▶ Aim of the task
Copy out the material starting at the line that contains "Image resolution: width=290" and ending at the line that contains "This screenshot has", both included, requests and all. Scale every coordinate in the answers by 2.4 and round each to a whole number, with halves rounding up.

▶ Provided records
## start

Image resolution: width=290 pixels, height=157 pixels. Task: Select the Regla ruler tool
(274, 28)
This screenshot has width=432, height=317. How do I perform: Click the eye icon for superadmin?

## end
## start

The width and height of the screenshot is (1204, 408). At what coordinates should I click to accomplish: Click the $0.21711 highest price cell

## end
## start

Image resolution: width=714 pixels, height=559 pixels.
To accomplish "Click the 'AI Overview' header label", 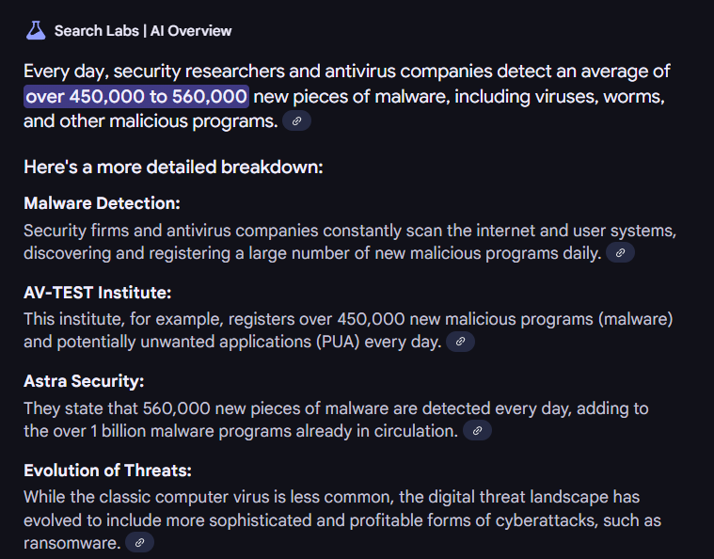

## end

▶ Full solution
Image resolution: width=290 pixels, height=157 pixels. Task: Select the Regla ruler tool
(658, 67)
This screenshot has width=432, height=317. How do I perform: Click the eye icon for superadmin?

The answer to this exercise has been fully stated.